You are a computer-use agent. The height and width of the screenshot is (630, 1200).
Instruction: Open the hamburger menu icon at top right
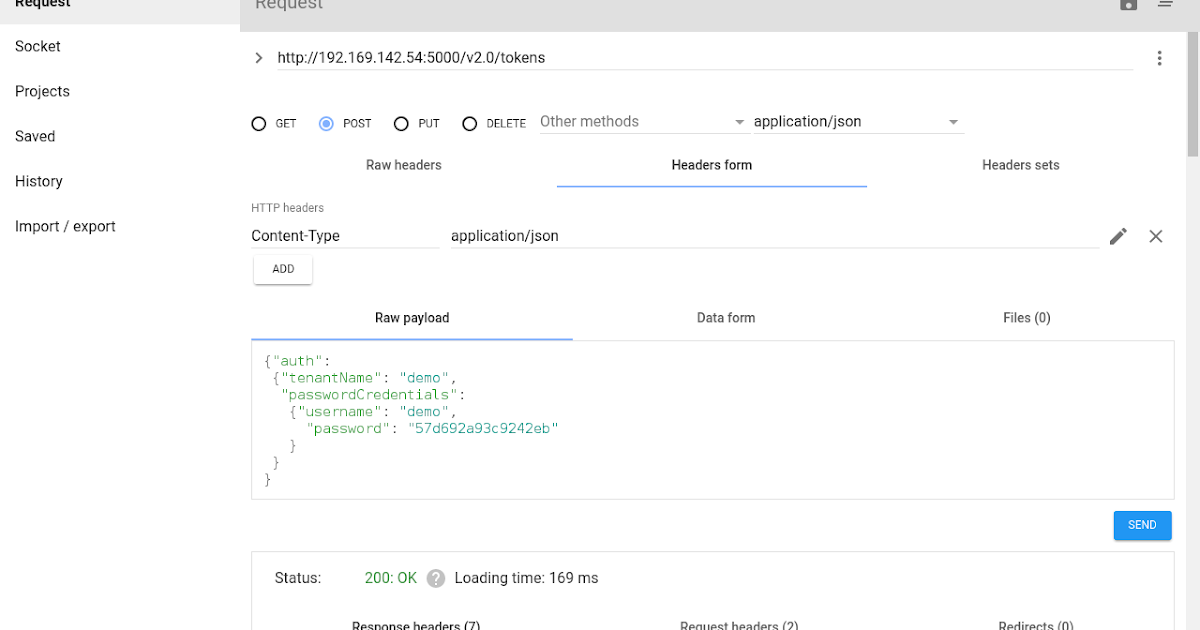1165,5
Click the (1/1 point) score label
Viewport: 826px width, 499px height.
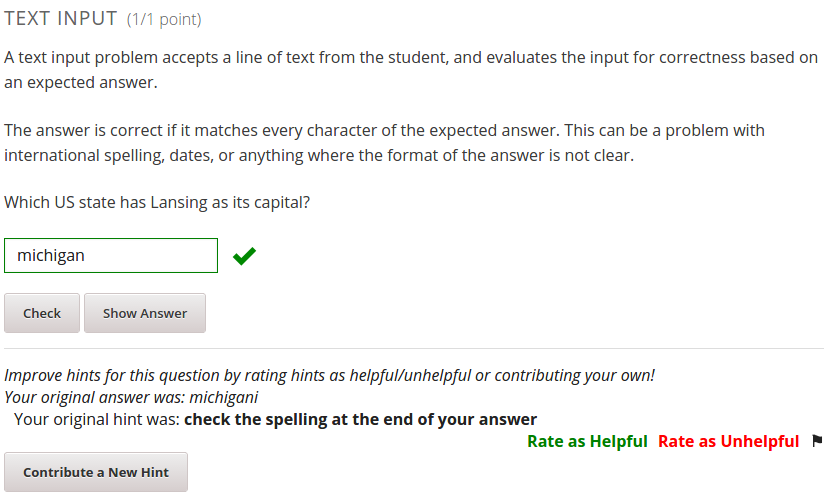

##########

- **INSTRUCTIONS FOR THE TASK**: Search the data above for lines holding "height" and copy each of them.

- **COMPLETED TASK**:
You are a computer-use agent. The height and width of the screenshot is (630, 1200).
Viewport: 826px width, 499px height.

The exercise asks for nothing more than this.